* **EXERCISE GOAL**
Rewrite the part of the mental health article that begins at the words "Health Wellness" and stops after "failure when you fall short of your goals.", putting "fitness clubs" in place of "gyms".

* **EXCERPT**
========================================================================

Mental Health Monday- 5 New Year’s Resolutions for Better Mental Health

Health Wellness

It’s New Year’s Resolution season again. Two weeks into the new year, gyms have seen a surge in membership. Even some therapists will benefit from the self-improvement trend, as people rush to their offices to get help achieving lofty goals for 2018. There’s nothing wrong with a plan to improve your life and your future. All too often, however, New Year’s Resolutions end up making life worse by making you feel like a failure when you fall short of your goals.

Here’s how the wrong resolution can harm your mental health and five alternative resolutions to consider instead.

How Resolution Season Can Undermine Mental Health

There’s nothing wrong with resolving to make this year better than the last. Doing so can give you hope for the future and inspire real change. The problem arises when you fall short of your goals. If you’re able to dust yourself off and try again, you might be fine. But for many people, failing to meet a resolution starts a spiral of self-loathing that can lead to harmful choices, like overeating and procrastination.

The dawning of a new year may also bring with it pressures to conform to idealized standards—to be thin, always healthy, perpetually moving, and ceaselessly striving to be better. The pressure to be what society demands—and not what you want to be, or what feels good to you—can be every bit as harmful as an abandoned resolution. Some smokers aren’t ready to quit. Some people don’t need to lose weight. And being thin does not necessarily make a person healthy. So consider these five alternative resolutions instead:

Resolve to Get Help With Resolutions

If you need to make a big change in your life—leaving an abusive partner, quitting smoking, getting out of debt—know that it’s rarely as simple as making a resolution to change. You found yourself in this difficult situation for a reason. Getting out demands that you understand and directly address that reason.

Therapy can help you understand the emotions that underlie unhealthy choices such as overeating and spending to excess. So rather than resolving to change bad habits, resolve to get help that supports you to understand those habits. You’ll feel happier and healthier, and be better equipped to make lasting change.

Resolve to Love Yourself the Way You Are

You will not be happier if you lose 10 pounds, quit smoking, or start a new relationship. Sure, there might be an initial rush, but happiness does not come from achieving distant future goals. Indeed, believing that it does can be an impediment to happiness in the here and now, particularly if you fail to meet your goals month after month, year after year.

========================================================================

* **DATA**

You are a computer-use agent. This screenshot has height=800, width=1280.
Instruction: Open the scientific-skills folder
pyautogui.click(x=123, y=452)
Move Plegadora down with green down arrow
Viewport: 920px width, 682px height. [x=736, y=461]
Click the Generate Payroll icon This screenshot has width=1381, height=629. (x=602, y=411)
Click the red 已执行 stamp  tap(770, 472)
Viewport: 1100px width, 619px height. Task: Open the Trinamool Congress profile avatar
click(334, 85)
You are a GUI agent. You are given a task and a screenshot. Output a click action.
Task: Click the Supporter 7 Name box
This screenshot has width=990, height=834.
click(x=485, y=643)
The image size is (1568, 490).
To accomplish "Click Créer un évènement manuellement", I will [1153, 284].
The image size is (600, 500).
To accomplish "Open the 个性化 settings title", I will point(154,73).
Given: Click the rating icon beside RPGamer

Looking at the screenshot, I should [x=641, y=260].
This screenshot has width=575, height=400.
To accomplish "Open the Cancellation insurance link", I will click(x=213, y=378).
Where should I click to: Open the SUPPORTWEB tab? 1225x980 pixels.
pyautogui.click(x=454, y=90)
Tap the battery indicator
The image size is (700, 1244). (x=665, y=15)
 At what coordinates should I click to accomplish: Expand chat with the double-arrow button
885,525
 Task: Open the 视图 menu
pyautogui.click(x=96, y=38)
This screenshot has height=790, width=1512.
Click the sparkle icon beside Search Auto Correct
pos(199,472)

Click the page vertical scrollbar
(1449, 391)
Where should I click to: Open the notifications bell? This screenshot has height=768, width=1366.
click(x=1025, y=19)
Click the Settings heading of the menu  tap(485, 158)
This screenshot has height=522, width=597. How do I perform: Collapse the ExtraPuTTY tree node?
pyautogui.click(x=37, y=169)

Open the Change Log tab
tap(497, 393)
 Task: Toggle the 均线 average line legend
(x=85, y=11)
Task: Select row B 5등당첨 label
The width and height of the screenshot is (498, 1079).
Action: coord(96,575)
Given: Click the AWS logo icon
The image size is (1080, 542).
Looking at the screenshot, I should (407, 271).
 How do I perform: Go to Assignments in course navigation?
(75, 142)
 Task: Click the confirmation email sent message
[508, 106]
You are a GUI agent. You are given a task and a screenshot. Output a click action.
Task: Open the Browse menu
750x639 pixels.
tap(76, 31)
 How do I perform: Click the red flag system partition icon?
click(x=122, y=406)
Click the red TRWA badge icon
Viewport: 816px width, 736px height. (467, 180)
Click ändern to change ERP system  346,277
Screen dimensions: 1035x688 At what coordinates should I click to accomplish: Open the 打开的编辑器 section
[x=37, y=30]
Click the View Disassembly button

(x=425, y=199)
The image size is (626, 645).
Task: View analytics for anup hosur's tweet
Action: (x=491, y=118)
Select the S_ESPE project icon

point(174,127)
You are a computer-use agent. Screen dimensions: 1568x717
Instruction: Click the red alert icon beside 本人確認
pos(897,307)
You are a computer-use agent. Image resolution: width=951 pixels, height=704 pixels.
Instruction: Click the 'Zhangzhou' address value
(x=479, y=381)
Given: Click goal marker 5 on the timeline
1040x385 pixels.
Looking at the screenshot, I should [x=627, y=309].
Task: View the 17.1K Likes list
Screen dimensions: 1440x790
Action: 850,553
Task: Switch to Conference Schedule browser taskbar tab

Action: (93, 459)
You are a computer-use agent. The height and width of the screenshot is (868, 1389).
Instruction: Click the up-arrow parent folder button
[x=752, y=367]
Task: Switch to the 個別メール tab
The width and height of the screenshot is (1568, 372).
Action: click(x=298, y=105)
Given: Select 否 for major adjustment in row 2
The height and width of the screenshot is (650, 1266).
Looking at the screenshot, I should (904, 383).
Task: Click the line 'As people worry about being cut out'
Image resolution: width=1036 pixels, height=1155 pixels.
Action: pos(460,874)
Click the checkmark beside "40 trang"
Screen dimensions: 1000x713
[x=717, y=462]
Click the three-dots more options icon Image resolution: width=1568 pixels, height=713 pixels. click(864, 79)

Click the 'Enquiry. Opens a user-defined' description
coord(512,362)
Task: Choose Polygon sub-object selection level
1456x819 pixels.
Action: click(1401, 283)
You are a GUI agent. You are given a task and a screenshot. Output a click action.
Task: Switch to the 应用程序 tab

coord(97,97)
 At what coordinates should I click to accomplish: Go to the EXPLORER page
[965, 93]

========================================================================

* **RESULT OF THIS EXERCISE**
Health Wellness

It’s New Year’s Resolution season again. Two weeks into the new year, fitness clubs have seen a surge in membership. Even some therapists will benefit from the self-improvement trend, as people rush to their offices to get help achieving lofty goals for 2018. There’s nothing wrong with a plan to improve your life and your future. All too often, however, New Year’s Resolutions end up making life worse by making you feel like a failure when you fall short of your goals.